The crisis around the supply and retention of teachers is complex; equally so their training. But one thing is clear: there is absolutely no way the “bricks and mortar” institutions of teacher training created in the last century will be adequate for 21st century needs. In making that assertion, let me be very clear on one point. I am not suggesting there is no place for campus institutions. I am merely making the mathematical observation that the training needs of new and existing teachers far outstrip the capacity of existing institutions.

It follows therefore that new models of training will be needed. And for teachers, this means that their upgrading and continuing professional needs must be met by school-based programmes. It also means the urgent necessity of a radical shift in policy to embrace a significantly more diversified framework for education and training.
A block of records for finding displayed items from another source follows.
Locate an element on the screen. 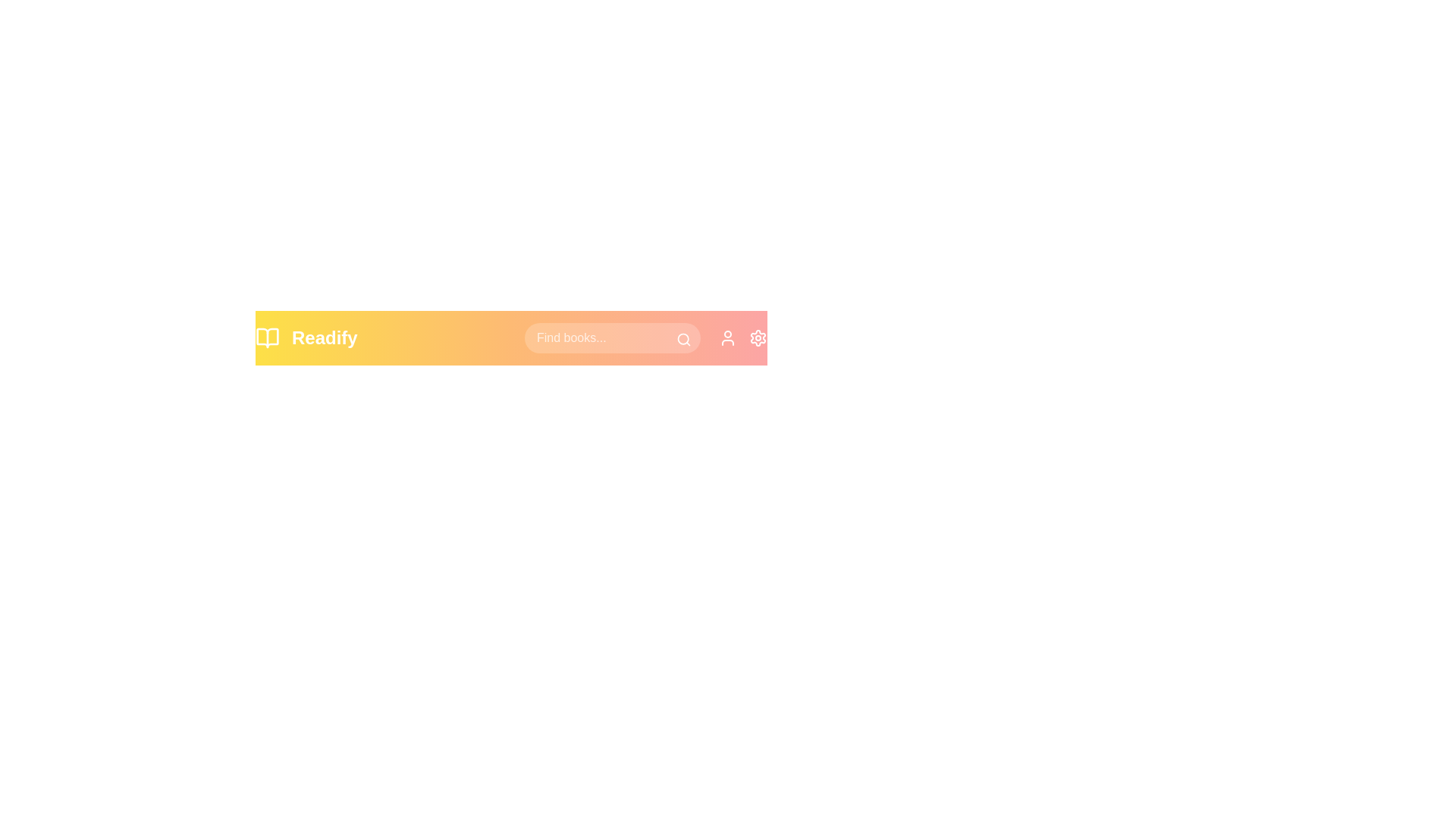  the user icon to access the user profile or login is located at coordinates (728, 337).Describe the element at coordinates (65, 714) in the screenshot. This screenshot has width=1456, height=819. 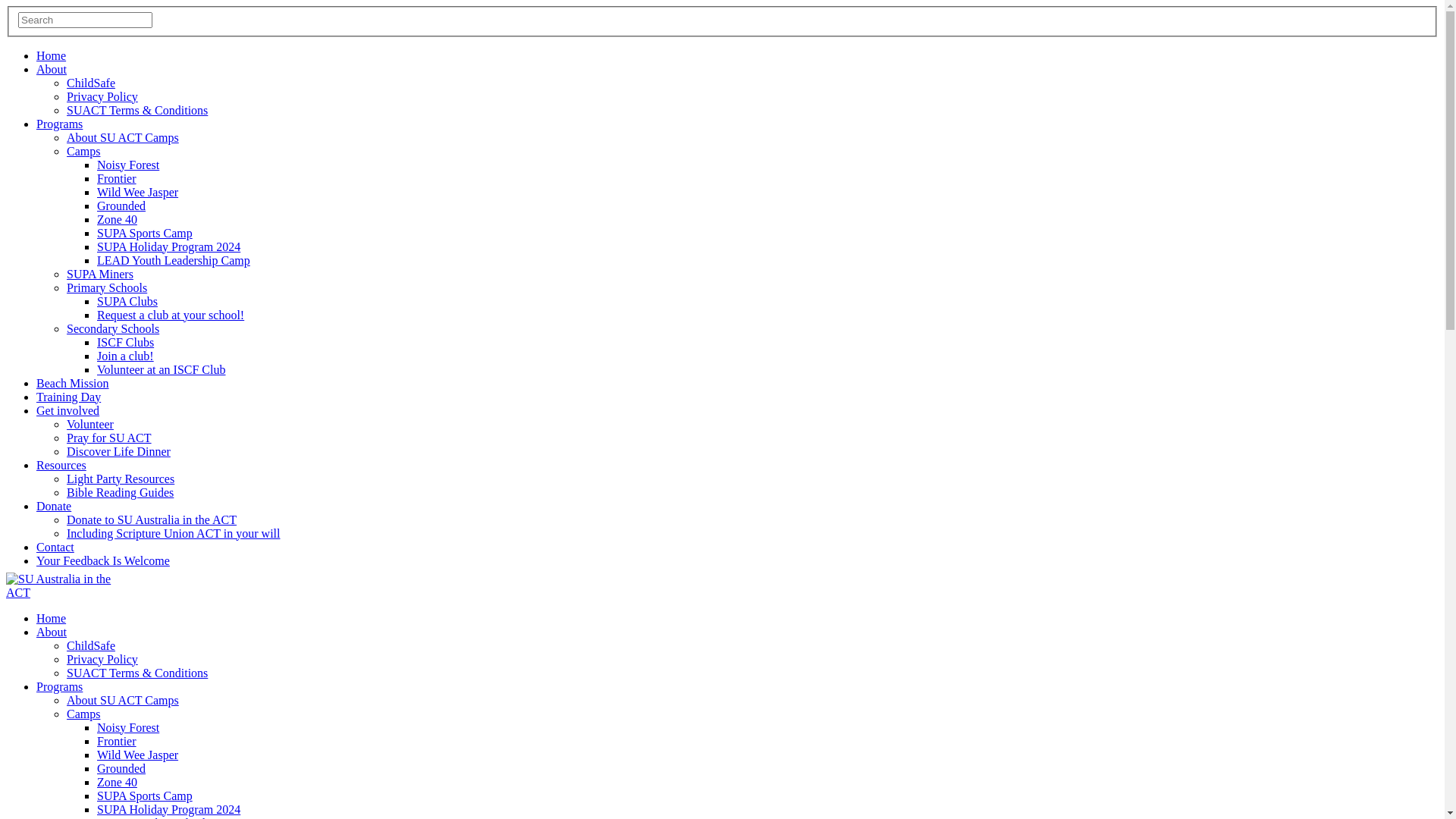
I see `'Camps'` at that location.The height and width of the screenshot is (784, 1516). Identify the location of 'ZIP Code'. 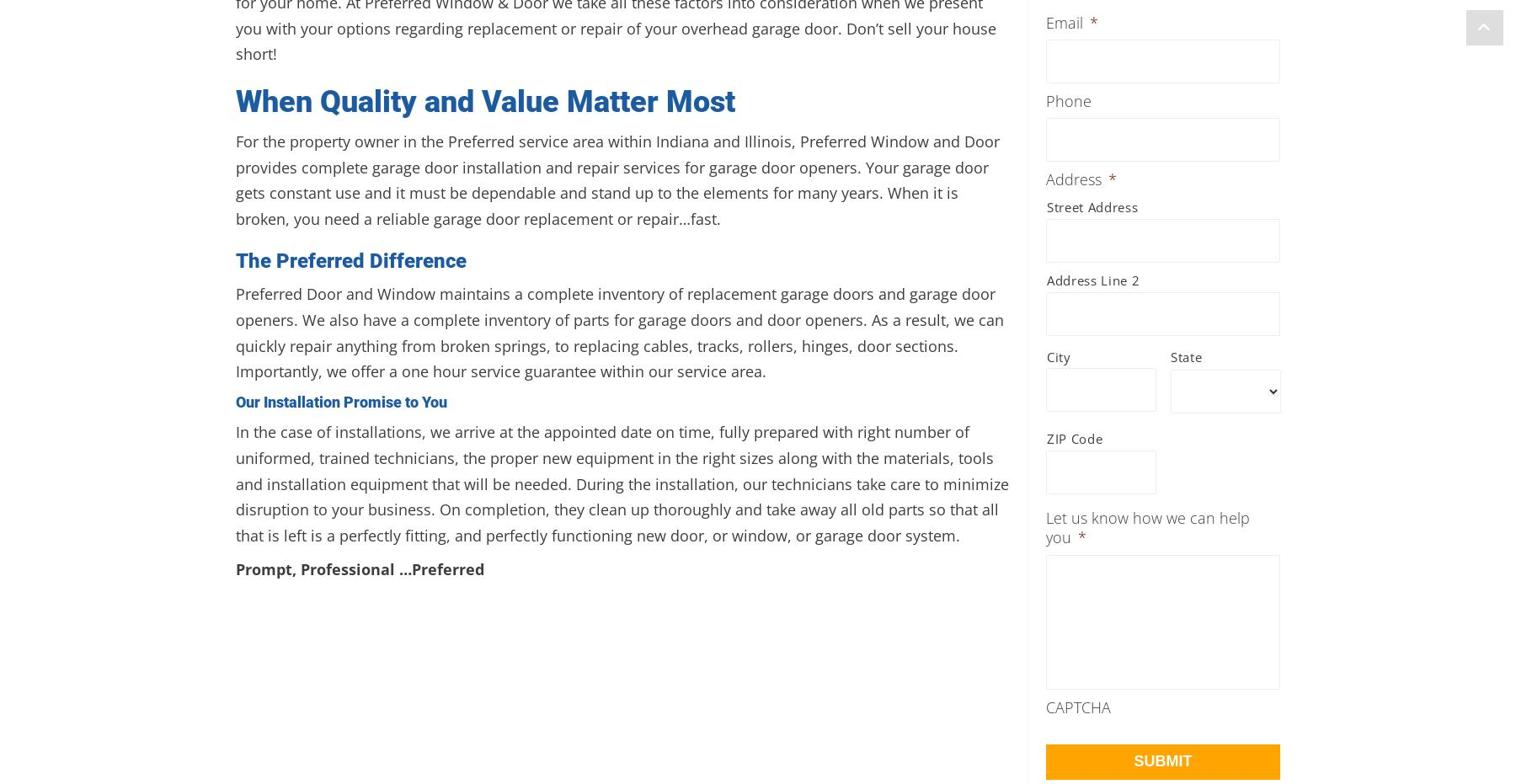
(1075, 438).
Yet this policy shift is so slow in coming. In country after country, particularly in Sub-Saharan Africa, the vast majority of resources are going to campus, residential training programmes extending for up to three or four years, whilst unqualified teachers flood into the classrooms and existing teachers have little or no opportunities for professional development. Successive UNESCO Education for All Monitoring Reports have commented critically on such an imbalance.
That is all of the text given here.